YOUR OBJECTIVE:
Report every line of the material that contains the string "computer".
* * * *
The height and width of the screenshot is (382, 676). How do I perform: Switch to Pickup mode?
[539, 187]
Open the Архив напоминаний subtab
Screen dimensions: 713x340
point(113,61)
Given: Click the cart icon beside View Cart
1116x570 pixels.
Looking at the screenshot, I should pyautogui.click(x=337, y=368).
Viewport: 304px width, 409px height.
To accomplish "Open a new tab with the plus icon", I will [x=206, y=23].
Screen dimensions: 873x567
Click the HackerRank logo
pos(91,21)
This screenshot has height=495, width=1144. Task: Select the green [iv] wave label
* * * *
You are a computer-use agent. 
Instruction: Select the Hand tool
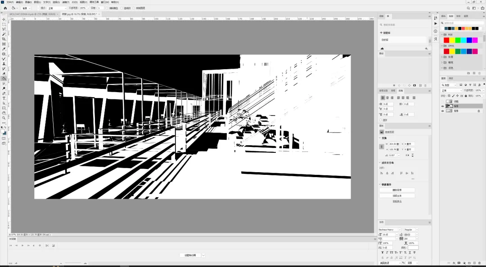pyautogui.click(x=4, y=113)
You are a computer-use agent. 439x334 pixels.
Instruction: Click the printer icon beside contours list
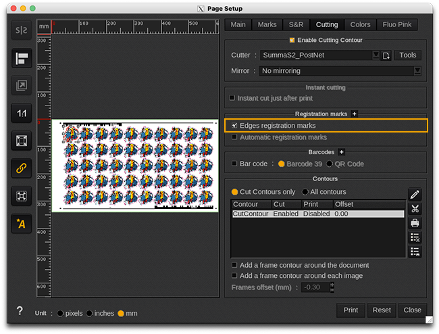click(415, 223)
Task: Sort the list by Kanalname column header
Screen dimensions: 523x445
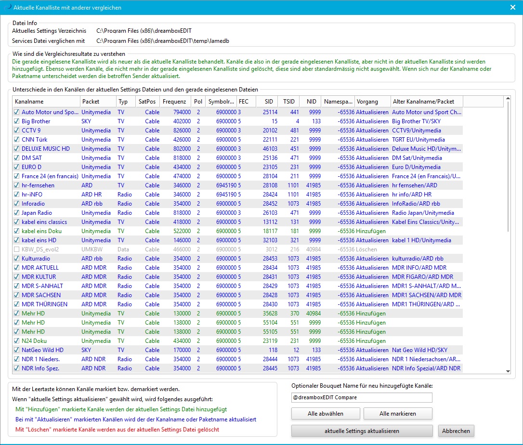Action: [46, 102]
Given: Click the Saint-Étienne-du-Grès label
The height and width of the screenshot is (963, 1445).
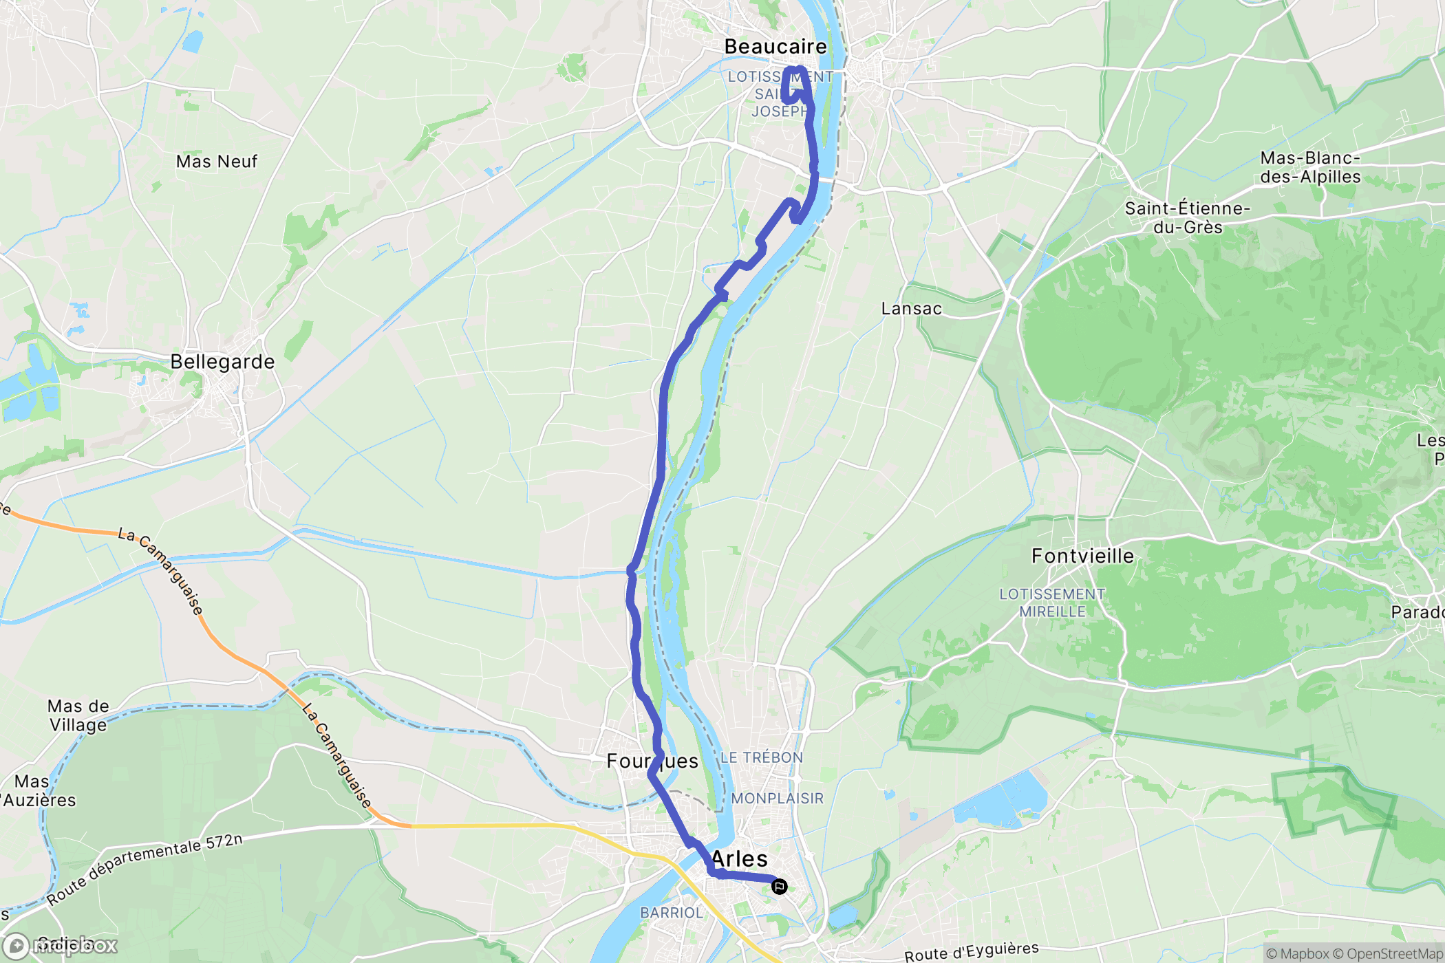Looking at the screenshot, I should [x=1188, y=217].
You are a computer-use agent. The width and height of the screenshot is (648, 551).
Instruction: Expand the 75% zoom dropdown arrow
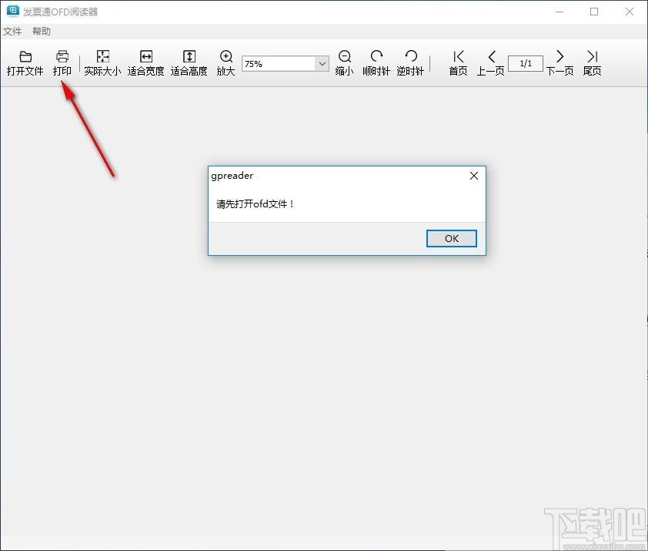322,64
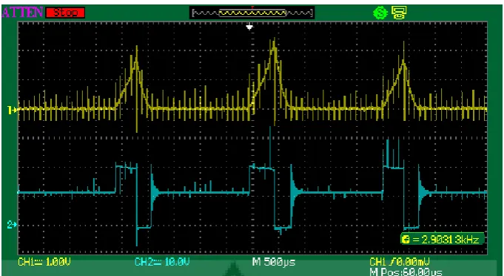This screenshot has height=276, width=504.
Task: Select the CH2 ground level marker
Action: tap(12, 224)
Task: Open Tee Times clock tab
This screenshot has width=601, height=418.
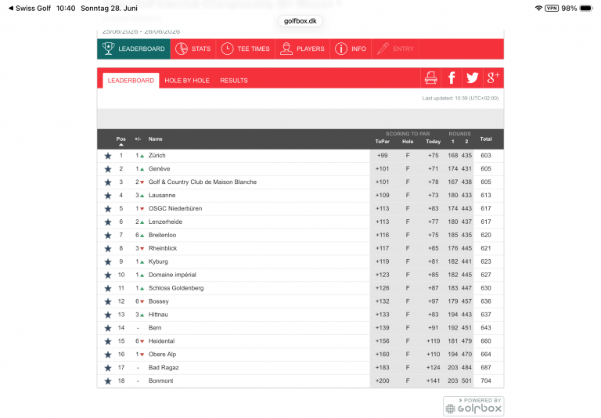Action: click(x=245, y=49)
* * * *
FINISHED EXERCISE:
You are a computer-use agent. 
You are a computer-use agent. 439x334 pixels.
You are a computer-use agent. The width and height of the screenshot is (648, 551).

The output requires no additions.